- **Input data**
↓

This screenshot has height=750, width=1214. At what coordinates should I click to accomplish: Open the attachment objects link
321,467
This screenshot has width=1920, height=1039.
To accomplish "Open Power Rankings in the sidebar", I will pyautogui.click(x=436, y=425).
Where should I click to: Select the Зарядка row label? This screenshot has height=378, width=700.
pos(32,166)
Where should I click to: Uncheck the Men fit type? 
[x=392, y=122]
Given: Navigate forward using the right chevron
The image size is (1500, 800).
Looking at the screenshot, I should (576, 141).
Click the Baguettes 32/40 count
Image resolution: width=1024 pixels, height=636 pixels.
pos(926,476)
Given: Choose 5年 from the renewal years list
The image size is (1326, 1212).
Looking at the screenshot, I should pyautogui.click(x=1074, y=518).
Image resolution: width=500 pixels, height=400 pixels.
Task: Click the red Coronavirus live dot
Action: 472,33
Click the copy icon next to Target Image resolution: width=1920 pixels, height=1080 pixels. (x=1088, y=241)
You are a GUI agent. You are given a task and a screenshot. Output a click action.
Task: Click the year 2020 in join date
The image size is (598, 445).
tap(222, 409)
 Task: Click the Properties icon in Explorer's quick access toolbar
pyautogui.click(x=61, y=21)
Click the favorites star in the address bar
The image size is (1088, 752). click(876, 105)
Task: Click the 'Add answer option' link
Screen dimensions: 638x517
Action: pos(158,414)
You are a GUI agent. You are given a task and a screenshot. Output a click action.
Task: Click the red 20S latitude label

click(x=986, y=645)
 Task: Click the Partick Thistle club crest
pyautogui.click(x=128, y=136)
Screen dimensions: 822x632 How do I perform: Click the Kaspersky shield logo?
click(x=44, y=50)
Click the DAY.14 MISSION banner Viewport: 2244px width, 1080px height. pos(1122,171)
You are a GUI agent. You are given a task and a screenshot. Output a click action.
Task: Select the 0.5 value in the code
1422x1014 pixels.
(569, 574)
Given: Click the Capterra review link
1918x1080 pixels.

↑

- **Exercise objective**
The exact lines of the material above starting at the one that contains "Screen dimensions: 638x517" and ending at the one that contains "Task: Select the 0.5 value in the code" are what to retype; leave out everything else.

- **The answer**
Screen dimensions: 638x517
Action: pos(158,414)
You are a GUI agent. You are given a task and a screenshot. Output a click action.
Task: Click the red 20S latitude label

click(x=986, y=645)
 Task: Click the Partick Thistle club crest
pyautogui.click(x=128, y=136)
Screen dimensions: 822x632 How do I perform: Click the Kaspersky shield logo?
click(x=44, y=50)
Click the DAY.14 MISSION banner Viewport: 2244px width, 1080px height. pos(1122,171)
You are a GUI agent. You are given a task and a screenshot. Output a click action.
Task: Select the 0.5 value in the code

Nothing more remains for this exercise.